Revista trimestral dedicada ao making of de produções audiovisuais. Publica entrevistas com cineastas e matérias sobre o trabalho dos profissionais que ficam atrás das câmeras. www.revistabeta.com.br
As mãos de Lars von Trier
Publicado em 12/07/2010
Por Edilamar Galvão
“Eu tento enganar o mundo porque não quero fazer parte dele. Meu truque é barato e o repito infinitamente. Se continuo a contar ao espectador o que vejo – como um prisioneiro de guerra que repete seu nome e número – sem adicionar nada… Emoções são perigosíssimas – o mundo e eu caímos nela. Chamo isso de Arte – mas estou certo de que nada posso fazer. Apenas faço desse modo. E posso suportá-lo comigo mesmo. Meus filmes são um blefe. Um refúgio, Lars.”
São palavras do diretor e poeta dinamarquês Jorgen Leth para Lars von Trier em The five obstructions (2003). Na verdade são palavras escritas por Lars von Trier para serem ditas por Jorgen Leth como se ele, Jorgen, as tivesse escrito para Von Trier. Nessa mesma carta, Leth (se aceitarmos o jogo proposto pelo diretor) diz: “Talvez você ponha palavras na boca das pessoas para livrar-se de dizê-las você mesmo”.
Os dois diretores assinam The five obstructions, mas, a acreditar nos créditos, Lars von Trier foi, na verdade, o “obstrutor” e Leth, o diretor.

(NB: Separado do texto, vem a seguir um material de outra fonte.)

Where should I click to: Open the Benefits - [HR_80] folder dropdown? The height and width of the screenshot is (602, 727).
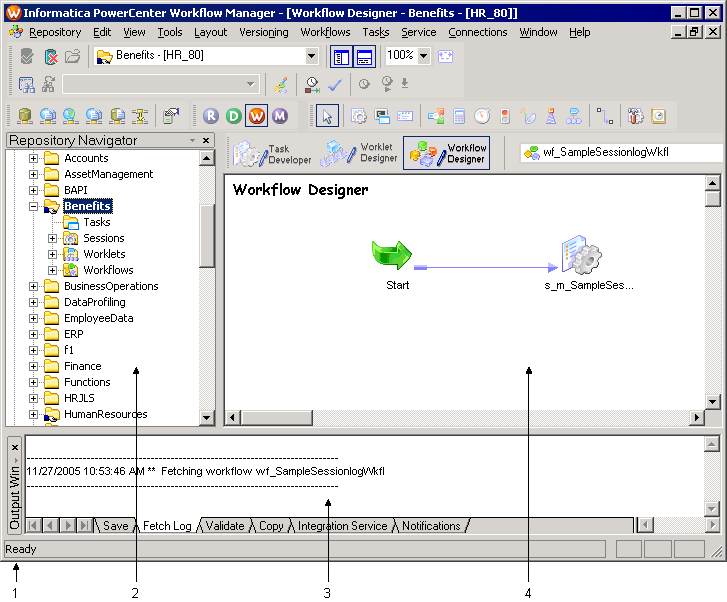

Tomo esse filme como a declarada filosofia da composição de Von Trier. O “enredo” é simples: Von Trier, fascinado pelo curta The perfect human (1967), de Jorgen Leth – obra que confessa ter visto no mínimo umas vinte vezes –, propõe a Leth refilmá-lo em cinco novas situações, mas de acordo com regras ou “obstruções” propostas por ele, Lars. Este, agora em sua própria voz, explica: “Na minha formação cinematográfica o que Jorgen chama de regras do jogo sempre foi fundamental. Elas foram algo que ele introduziu no meu universo. São limitações ou autoflagelações se você quiser. Eu quis impor esse flagelo à Jorgen”.
Aí já podemos perceber o quanto Lars von Trier parece estar disposto a “pensar seriamente” o mundo que o toca, como naquela citação de Wittgenstein: “Você não estará pensando seriamente se não estiver disposto a se ferir”. Semelhante a uma passagem de Anticristo, de Nietzsche, o livro que Von Trier diz ter na cabeceira desde os 12 anos, onde lemos: “Nas coisas do espírito é preciso ser honesto até a dureza para apenas suportar a minha seriedade, a minha paixão”.
É preciso coragem. A cada filme, Lars von Trier parece ter se proposto uma nova regra, uma nova fronteira, algo que o “ferisse” e o fizesse ir além. “Sua teoria não se sustenta, Lars. Sua missão pedagógica não deu resultado. Minhas mãos tremem menos, obstrução por obstrução, (… mas)”, diz Jorgen Leth para Von Trier (na carta escrita pelo próprio Lars von Trier, lembre-se).
Tocou-me muito ver Lars von Trier na coletiva de imprensa de Anticristo no festival de Cannes do ano passado. Nunca vi suas mãos tremerem tanto.